## About this task
Print the part of the commentary on Steyn and Europe's birth rates starting at "Nor is Steyn" and ending at "must be served.", word for word.

## Extract provided
= = = =

Nor is Steyn among the first to warn that the liberal culture of Europe is threatened by Muslim birth rates. Oriana Fallaci reminds us in “Islam and the West” that it was Algerian leader Houari Boumédienne, speaking at the United Nations in 1974, who announced: “One day, millions of men will leave the Southern Hemisphere to go to the Northern Hemisphere. And they will not go there as friends. Because they will go there to conquer it. And they will conquer it with their sons. The wombs of our women will give us victory.” Boumédienne died in 1978, but that shouldn’t stop the Human Rights Commission from digging him up. Justice must be served.

“We are witnessing the end of the late 20th- century progressive welfare democracy,” Steyn dared to write in the Maclean’s essay, “Its fiscal bankruptcy is merely a symptom of a more fundamental bankruptcy: its insufficiency as an animating principle for society. The children and grandchildren of those fascists and republicans who waged a bitter civil war for the future of Spain now shrug when a bunch of foreigners blow up their capital. Too sedated even to sue for terms, they capitulate instantly.”

= = = =

## Stored items

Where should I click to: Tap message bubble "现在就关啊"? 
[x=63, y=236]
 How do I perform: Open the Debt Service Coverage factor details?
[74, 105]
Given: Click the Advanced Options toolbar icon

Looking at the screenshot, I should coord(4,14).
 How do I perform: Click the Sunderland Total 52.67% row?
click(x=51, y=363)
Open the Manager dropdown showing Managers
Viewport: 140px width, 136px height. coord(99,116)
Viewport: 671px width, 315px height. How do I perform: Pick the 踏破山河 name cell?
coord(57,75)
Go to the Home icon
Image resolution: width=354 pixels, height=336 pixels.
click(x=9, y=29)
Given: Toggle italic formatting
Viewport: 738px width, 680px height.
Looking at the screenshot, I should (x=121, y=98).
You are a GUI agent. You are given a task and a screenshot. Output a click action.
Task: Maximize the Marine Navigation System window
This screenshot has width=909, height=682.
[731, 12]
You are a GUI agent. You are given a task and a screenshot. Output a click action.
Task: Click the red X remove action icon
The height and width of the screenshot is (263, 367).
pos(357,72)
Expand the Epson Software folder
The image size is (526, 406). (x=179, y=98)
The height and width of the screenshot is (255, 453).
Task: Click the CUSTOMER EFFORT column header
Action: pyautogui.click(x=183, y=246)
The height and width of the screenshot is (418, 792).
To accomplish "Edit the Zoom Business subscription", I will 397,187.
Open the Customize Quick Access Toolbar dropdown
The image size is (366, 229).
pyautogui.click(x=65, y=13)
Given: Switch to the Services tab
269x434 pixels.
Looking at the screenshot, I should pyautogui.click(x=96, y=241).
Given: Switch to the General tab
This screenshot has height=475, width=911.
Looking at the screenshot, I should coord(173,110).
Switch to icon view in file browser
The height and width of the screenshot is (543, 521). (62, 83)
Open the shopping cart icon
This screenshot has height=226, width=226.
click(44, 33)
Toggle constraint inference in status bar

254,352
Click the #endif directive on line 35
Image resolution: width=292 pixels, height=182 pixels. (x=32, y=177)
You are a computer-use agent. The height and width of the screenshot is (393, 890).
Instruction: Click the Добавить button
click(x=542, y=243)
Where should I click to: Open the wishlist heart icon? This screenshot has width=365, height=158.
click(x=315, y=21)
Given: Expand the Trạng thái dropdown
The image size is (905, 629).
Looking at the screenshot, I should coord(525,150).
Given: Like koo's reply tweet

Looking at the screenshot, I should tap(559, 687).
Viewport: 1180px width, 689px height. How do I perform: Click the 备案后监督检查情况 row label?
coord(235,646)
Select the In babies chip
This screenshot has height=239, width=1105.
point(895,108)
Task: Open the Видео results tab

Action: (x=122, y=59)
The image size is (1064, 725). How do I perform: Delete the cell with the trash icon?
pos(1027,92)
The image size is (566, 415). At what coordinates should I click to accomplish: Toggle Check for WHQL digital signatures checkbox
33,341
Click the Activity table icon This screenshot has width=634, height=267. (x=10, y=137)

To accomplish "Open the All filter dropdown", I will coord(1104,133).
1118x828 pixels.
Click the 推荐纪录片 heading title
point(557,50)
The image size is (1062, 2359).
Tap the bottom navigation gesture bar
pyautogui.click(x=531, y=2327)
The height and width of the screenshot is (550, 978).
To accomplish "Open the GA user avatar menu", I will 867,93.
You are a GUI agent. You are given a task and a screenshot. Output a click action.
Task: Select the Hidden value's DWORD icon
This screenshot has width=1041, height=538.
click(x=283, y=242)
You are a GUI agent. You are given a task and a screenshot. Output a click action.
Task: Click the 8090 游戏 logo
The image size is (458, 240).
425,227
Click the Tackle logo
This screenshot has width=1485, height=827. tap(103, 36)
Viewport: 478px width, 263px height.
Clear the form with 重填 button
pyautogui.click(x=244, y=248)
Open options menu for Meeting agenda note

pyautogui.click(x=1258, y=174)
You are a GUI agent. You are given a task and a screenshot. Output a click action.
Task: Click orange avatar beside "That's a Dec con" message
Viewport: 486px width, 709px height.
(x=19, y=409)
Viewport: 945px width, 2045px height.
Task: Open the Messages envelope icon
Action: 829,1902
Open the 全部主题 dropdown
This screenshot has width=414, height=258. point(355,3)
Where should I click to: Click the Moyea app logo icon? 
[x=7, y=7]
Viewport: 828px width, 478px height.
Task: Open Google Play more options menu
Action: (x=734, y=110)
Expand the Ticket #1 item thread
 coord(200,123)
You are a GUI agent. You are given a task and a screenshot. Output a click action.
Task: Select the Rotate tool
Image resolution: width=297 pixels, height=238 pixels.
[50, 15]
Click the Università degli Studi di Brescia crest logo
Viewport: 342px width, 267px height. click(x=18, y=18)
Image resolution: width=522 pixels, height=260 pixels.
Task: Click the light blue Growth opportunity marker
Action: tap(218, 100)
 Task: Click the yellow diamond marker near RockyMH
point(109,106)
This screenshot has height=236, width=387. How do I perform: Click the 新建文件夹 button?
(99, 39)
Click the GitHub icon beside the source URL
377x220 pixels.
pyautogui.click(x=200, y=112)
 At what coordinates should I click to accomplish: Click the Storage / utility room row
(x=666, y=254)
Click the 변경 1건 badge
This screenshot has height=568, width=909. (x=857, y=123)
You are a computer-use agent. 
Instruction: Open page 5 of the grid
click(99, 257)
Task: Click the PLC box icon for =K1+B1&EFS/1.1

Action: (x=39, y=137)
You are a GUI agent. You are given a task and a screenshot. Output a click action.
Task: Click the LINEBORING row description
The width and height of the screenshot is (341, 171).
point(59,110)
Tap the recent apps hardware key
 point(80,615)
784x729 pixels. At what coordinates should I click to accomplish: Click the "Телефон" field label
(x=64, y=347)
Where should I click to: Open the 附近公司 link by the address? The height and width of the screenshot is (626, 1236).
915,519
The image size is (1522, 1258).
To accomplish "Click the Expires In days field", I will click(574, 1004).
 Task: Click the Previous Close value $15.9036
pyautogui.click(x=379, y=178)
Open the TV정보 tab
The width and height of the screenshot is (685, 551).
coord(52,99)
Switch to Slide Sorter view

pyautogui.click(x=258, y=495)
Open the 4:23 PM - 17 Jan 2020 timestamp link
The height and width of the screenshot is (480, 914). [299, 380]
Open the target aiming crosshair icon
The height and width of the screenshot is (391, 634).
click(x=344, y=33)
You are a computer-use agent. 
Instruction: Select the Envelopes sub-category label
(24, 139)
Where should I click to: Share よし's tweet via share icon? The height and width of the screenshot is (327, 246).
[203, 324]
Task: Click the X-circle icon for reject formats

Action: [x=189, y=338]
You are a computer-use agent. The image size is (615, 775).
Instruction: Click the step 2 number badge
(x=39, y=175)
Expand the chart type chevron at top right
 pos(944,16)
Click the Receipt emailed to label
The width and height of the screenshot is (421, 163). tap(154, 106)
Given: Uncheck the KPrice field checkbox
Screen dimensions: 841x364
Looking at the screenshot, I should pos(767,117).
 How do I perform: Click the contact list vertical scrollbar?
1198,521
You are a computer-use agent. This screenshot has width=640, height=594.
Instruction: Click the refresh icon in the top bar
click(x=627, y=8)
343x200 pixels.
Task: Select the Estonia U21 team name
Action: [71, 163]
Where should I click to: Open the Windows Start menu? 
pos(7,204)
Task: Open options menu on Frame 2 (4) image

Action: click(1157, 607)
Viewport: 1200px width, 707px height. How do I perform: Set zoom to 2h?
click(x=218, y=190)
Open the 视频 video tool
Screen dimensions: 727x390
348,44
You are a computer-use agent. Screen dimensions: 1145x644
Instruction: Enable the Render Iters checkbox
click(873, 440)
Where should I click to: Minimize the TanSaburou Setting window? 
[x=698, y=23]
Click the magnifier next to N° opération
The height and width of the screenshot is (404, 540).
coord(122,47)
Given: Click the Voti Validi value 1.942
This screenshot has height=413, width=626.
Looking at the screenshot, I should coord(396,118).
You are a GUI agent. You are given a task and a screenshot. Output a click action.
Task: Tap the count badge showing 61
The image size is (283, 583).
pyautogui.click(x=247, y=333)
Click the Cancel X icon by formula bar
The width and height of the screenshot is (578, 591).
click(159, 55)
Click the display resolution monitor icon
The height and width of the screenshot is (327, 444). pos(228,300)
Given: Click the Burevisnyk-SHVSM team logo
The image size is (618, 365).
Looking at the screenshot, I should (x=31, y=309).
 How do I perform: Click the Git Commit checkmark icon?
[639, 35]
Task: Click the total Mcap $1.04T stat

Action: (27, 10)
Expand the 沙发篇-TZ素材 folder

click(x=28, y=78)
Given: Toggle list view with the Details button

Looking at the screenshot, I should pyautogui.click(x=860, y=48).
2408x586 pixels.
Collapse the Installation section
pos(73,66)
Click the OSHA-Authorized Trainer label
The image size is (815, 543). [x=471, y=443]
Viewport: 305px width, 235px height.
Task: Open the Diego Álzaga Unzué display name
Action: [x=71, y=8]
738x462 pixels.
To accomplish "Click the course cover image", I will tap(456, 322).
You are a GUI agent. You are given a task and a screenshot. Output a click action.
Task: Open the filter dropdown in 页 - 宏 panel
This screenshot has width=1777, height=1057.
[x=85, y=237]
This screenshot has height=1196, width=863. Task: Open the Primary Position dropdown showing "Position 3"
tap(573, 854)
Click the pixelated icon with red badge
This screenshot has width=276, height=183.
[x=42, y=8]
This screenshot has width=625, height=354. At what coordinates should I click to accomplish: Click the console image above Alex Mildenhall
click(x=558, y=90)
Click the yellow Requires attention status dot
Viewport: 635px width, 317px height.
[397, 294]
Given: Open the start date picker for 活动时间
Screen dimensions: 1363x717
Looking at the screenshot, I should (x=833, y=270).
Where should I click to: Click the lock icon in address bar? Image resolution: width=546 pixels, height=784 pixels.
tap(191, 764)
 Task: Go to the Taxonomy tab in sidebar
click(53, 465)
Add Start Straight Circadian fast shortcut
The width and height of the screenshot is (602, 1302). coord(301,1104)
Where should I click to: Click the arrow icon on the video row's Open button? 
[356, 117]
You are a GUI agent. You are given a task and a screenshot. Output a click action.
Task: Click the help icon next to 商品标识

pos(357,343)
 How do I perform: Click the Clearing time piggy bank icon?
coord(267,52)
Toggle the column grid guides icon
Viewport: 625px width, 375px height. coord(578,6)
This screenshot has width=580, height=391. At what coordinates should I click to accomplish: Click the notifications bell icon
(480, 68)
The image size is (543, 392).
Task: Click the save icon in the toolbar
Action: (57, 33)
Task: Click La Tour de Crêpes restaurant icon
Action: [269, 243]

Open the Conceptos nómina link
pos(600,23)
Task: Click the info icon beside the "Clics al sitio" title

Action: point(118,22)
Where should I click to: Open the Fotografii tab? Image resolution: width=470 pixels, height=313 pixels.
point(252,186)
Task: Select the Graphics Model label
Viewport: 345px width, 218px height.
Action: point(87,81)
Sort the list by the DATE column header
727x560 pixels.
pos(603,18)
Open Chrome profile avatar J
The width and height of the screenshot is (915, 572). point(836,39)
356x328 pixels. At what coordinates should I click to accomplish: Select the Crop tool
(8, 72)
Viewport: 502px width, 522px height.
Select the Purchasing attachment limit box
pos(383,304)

= = = =

## Exercise result
Nor is Steyn among the first to warn that the liberal culture of Europe is threatened by Muslim birth rates. Oriana Fallaci reminds us in “Islam and the West” that it was Algerian leader Houari Boumédienne, speaking at the United Nations in 1974, who announced: “One day, millions of men will leave the Southern Hemisphere to go to the Northern Hemisphere. And they will not go there as friends. Because they will go there to conquer it. And they will conquer it with their sons. The wombs of our women will give us victory.” Boumédienne died in 1978, but that shouldn’t stop the Human Rights Commission from digging him up. Justice must be served.